Война, поставившая под угрозу существование гуманистических ценностей и жизни человечества вообще, была воспринята Софией Юльевной не как абстрактное, а как вполне конкретное зло: фашизм бросал вызов достоинству ее единичного человеческого «я», унижал нравственно и психологически, возмущал как личность. Необходимо было найти какое-то действенное противостояние этому всемогущему варварству, несущему смерть и разрушение, и замысел «Новоселья», по существу, явился выражением протестующего сознания и воли Прегель и ее окружения, мыслившего и чувствовавшего в точности, как она. Решающим импульсом мировоззренческой схватки Прегель с нацизмом как идеей и политической силой стало нападение Германии на Советский Союз. Она решает вложить силы и средства в периодическое издание, способное объединить вокруг себя антифашистские, либерально-демократические творческие силы, не только русскоязычные, но имевшие международный статус, влияние и известность. В результате возникло, пользуясь определением Н.Е. Андреева, «живое, беспокойное, ищущее “Новоселье”, детище Софии Прегель».[7]
В письме к Н.В. Кодрянской от 15 декабря 1941 г. автор этого детища, подчеркивая переживаемый ею творческий энтузиазм, писал:
Я теперь испытываю настоящий подъем.
Хочется быть активной. Так надоело
обывательское хождение «мимо жизни».
Нью-Йорк ничуть не изменился. Первое
условие победы: не падать духом, продолжать свое маленькое дело, как будто бы
земля «не задрожала» еще.[8]
С момента своего возникновения журнал внятно ориентировался не только на антифашистскую идеологию, но и на патриотические российские ценности, и это провело решительную грань между Прегель и той частью эмиграции, которая, отличаясь не меньшим, нежели она, либерализмом, в отношении к Советскому Союзу занимала куда более жесткие и непримиримые позиции. Так, например, в письме к Н.Н. Евреинову от 17 августа 1945 г. Прегель писала о произошедшем между ней, с одной стороны, и В.М. Зензиновым и Б.И. Николаевским – с другой, идеологическом разладе:
Что касается Зензинова,
Николаевского, то я с ними не встречаюсь. Сами понимаете почему. «Новоселье»
заняло позицию, которая им не по душе. А мне их – буквально отвратна.
Странно, бывшие
«аристократы» стали патриотами, а «бывшие» социалисты оскандалились…[9]

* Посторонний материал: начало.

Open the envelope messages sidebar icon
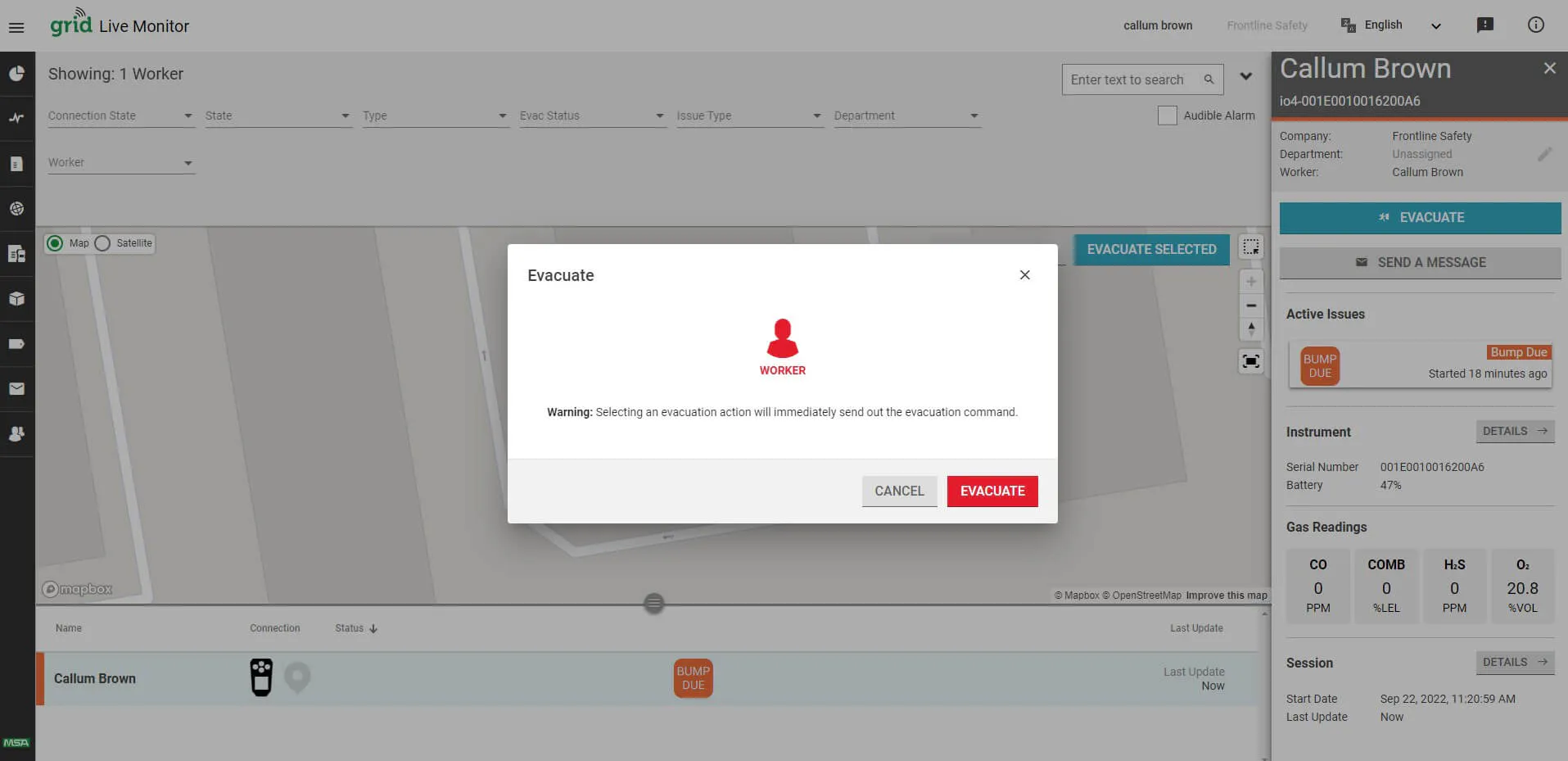The image size is (1568, 761). (x=16, y=389)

Далеко не все, однако, были готовы, подобно Прегель индульгировать большевистское зло из-за того, что на него обрушилось другое зло – нацистское. Показательной в этом смысле является известная история с В. Набоковым, к которому Прегель обратилась по старой памяти, как к давнишнему, еще по берлинским временам, знакомому и просила прислать стихи для журнала. В. Набоков, осведомленный о политическом направлении «Новоселья» и, кстати сказать, в феврале 1945 г. порвавший отношения с М. Слонимом из-за просоветских взглядов последнего, ответствовал стихотворным экспромтом, ясно дававшим понять, что его позиция касательно «barbarous regime»[10] идет вразрез с «патриотическим трепетом», который являлся священным для «новоселов»:[11]
Каким бы полотном батальным
ни являлась
советская сусальнейшая
Русь,
какой бы жалостью душа не
наполнялась,
не поклонюсь, не примирюсь
со всю мерзостью,
жестокостью и скукой
немого рабства – нет, о
нет,
еще я духом жив, еще не
сыт разлукой,
увольте, я еще поэт.[12]
Нет нужды объяснять, что подобный текст, резко оппозиционный тем «символам веры», которые исповедовало «Новоселье», никак не годился для этого журнала.[13]
Через три дня после того, как стихи были отосланы Прегель, в письме от 5 апреля 1943 г. к своему приятелю, американскому писателю и литературному критику Э. Уилсону (владевшему русским языком), Набоков, приведя их английский перевод, сообщал:
Вот стихотворение,
которое я послал редактору «Novoselye» в ответ на оптимистическую просьбу
дать им что-то свое.[14]
К сожалению, крайне любопытная ситуация почти одновременного учреждения в Нью-Йорке в одном и том же 1942 г. двух русских журналов, почти никак не представленная в архивных собраниях обеих сторон, остается «за кадром» и в данных письмах. Насколько позволяют судить сохранившиеся свидетельства, вроде бы никаких особенных трений между редакторами-издателями «Нового журнала» и «Новоселья» не происходило, чего, однако, нельзя сказать о вольно или невольно сравнивающей их между собой читательской аудитории. Так, скажем, А.А. Гольденвейзер, особого пиетета к прегелевскому предприятию, как видно, не испытывавший, в письме к Е.А. Фальковскому от 30 декабря 1944 г. писал об издающихся в США «хорошем» «Новом журнале» и «плохом» «Новоселье».[15]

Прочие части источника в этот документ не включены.